(Dataset records)
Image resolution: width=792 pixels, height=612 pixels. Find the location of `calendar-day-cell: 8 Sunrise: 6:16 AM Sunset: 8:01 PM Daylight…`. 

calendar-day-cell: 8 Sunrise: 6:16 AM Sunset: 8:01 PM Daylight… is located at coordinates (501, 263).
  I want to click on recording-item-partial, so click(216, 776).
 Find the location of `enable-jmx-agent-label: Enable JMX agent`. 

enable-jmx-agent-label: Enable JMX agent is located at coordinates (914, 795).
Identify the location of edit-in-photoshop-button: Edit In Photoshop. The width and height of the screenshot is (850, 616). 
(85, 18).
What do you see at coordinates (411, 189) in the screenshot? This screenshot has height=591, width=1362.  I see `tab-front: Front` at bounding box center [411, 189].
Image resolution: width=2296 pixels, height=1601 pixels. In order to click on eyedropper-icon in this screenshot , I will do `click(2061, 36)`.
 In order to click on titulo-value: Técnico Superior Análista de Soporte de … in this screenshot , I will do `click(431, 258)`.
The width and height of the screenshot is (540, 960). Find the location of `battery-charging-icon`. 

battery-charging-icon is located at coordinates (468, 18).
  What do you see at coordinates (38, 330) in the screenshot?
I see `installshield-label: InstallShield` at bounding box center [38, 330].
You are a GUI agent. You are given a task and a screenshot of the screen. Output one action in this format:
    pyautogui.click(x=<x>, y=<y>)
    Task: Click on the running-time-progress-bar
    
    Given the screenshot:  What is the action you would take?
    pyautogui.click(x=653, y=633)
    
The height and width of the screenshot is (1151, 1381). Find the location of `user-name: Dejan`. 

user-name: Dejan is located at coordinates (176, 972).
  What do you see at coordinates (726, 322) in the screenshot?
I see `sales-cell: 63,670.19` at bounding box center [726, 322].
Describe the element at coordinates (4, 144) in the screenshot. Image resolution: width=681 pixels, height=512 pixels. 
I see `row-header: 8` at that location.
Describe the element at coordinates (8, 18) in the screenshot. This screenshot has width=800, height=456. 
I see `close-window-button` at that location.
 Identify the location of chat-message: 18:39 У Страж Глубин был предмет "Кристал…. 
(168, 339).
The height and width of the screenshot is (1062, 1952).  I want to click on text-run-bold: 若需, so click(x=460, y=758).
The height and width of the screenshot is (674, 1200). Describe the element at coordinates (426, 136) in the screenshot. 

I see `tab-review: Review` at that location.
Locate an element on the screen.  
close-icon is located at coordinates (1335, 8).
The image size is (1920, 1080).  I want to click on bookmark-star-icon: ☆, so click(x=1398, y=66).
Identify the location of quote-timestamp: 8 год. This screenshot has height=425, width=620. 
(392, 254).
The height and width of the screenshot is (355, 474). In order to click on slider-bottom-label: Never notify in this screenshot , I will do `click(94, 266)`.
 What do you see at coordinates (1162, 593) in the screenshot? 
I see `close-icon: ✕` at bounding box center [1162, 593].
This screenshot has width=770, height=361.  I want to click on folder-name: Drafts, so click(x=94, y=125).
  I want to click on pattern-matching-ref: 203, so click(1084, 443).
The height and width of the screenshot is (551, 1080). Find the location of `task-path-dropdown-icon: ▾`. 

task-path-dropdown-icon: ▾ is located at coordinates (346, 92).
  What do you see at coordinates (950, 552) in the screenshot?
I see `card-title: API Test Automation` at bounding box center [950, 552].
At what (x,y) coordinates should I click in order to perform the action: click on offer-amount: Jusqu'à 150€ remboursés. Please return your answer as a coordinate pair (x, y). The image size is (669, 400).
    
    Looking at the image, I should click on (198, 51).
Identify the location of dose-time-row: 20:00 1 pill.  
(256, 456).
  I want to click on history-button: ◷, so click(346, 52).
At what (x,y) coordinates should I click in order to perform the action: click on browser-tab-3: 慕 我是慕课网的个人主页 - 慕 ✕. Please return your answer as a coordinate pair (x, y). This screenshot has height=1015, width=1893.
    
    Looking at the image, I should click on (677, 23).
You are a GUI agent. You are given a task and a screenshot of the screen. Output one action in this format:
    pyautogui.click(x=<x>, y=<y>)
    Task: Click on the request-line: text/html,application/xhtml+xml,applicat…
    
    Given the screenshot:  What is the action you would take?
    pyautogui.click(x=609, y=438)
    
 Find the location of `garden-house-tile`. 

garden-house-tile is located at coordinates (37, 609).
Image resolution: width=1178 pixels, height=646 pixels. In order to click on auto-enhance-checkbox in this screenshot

Problem to work on:
Change "Find the location of" to "Locate" wherever it occurs in the rows above, leaving all other text as it is.

Output:
Image resolution: width=792 pixels, height=612 pixels. Locate `calendar-day-cell: 8 Sunrise: 6:16 AM Sunset: 8:01 PM Daylight…`. 

calendar-day-cell: 8 Sunrise: 6:16 AM Sunset: 8:01 PM Daylight… is located at coordinates (501, 263).
  I want to click on recording-item-partial, so click(216, 776).
 Locate `enable-jmx-agent-label: Enable JMX agent`. 

enable-jmx-agent-label: Enable JMX agent is located at coordinates (914, 795).
Identify the location of edit-in-photoshop-button: Edit In Photoshop. The width and height of the screenshot is (850, 616). 
(85, 18).
What do you see at coordinates (411, 189) in the screenshot? This screenshot has height=591, width=1362.  I see `tab-front: Front` at bounding box center [411, 189].
Image resolution: width=2296 pixels, height=1601 pixels. In order to click on eyedropper-icon in this screenshot , I will do `click(2061, 36)`.
 In order to click on titulo-value: Técnico Superior Análista de Soporte de … in this screenshot , I will do `click(431, 258)`.
The width and height of the screenshot is (540, 960). Locate `battery-charging-icon`. 

battery-charging-icon is located at coordinates (468, 18).
  What do you see at coordinates (38, 330) in the screenshot?
I see `installshield-label: InstallShield` at bounding box center [38, 330].
You are a GUI agent. You are given a task and a screenshot of the screen. Output one action in this format:
    pyautogui.click(x=<x>, y=<y>)
    Task: Click on the running-time-progress-bar
    
    Given the screenshot:  What is the action you would take?
    pyautogui.click(x=653, y=633)
    
The height and width of the screenshot is (1151, 1381). Locate `user-name: Dejan`. 

user-name: Dejan is located at coordinates (176, 972).
  What do you see at coordinates (726, 322) in the screenshot?
I see `sales-cell: 63,670.19` at bounding box center [726, 322].
Describe the element at coordinates (4, 144) in the screenshot. Image resolution: width=681 pixels, height=512 pixels. 
I see `row-header: 8` at that location.
Describe the element at coordinates (8, 18) in the screenshot. This screenshot has width=800, height=456. 
I see `close-window-button` at that location.
 Identify the location of chat-message: 18:39 У Страж Глубин был предмет "Кристал…. 
(168, 339).
The height and width of the screenshot is (1062, 1952).  I want to click on text-run-bold: 若需, so click(x=460, y=758).
The height and width of the screenshot is (674, 1200). Describe the element at coordinates (426, 136) in the screenshot. 

I see `tab-review: Review` at that location.
Locate an element on the screen.  
close-icon is located at coordinates (1335, 8).
The image size is (1920, 1080).  I want to click on bookmark-star-icon: ☆, so click(x=1398, y=66).
Identify the location of quote-timestamp: 8 год. This screenshot has height=425, width=620. 
(392, 254).
The height and width of the screenshot is (355, 474). In order to click on slider-bottom-label: Never notify in this screenshot , I will do `click(94, 266)`.
 What do you see at coordinates (1162, 593) in the screenshot? 
I see `close-icon: ✕` at bounding box center [1162, 593].
This screenshot has width=770, height=361.  I want to click on folder-name: Drafts, so click(x=94, y=125).
  I want to click on pattern-matching-ref: 203, so click(1084, 443).
The height and width of the screenshot is (551, 1080). Locate `task-path-dropdown-icon: ▾`. 

task-path-dropdown-icon: ▾ is located at coordinates (346, 92).
  What do you see at coordinates (950, 552) in the screenshot?
I see `card-title: API Test Automation` at bounding box center [950, 552].
At what (x,y) coordinates should I click in order to perform the action: click on offer-amount: Jusqu'à 150€ remboursés. Please return your answer as a coordinate pair (x, y). The image size is (669, 400).
    
    Looking at the image, I should click on (198, 51).
Identify the location of dose-time-row: 20:00 1 pill.  
(256, 456).
  I want to click on history-button: ◷, so click(346, 52).
At what (x,y) coordinates should I click in order to perform the action: click on browser-tab-3: 慕 我是慕课网的个人主页 - 慕 ✕. Please return your answer as a coordinate pair (x, y). This screenshot has height=1015, width=1893.
    
    Looking at the image, I should click on (677, 23).
You are a GUI agent. You are given a task and a screenshot of the screen. Output one action in this format:
    pyautogui.click(x=<x>, y=<y>)
    Task: Click on the request-line: text/html,application/xhtml+xml,applicat…
    
    Given the screenshot:  What is the action you would take?
    pyautogui.click(x=609, y=438)
    
 Locate `garden-house-tile`. 

garden-house-tile is located at coordinates (37, 609).
Image resolution: width=1178 pixels, height=646 pixels. In order to click on auto-enhance-checkbox in this screenshot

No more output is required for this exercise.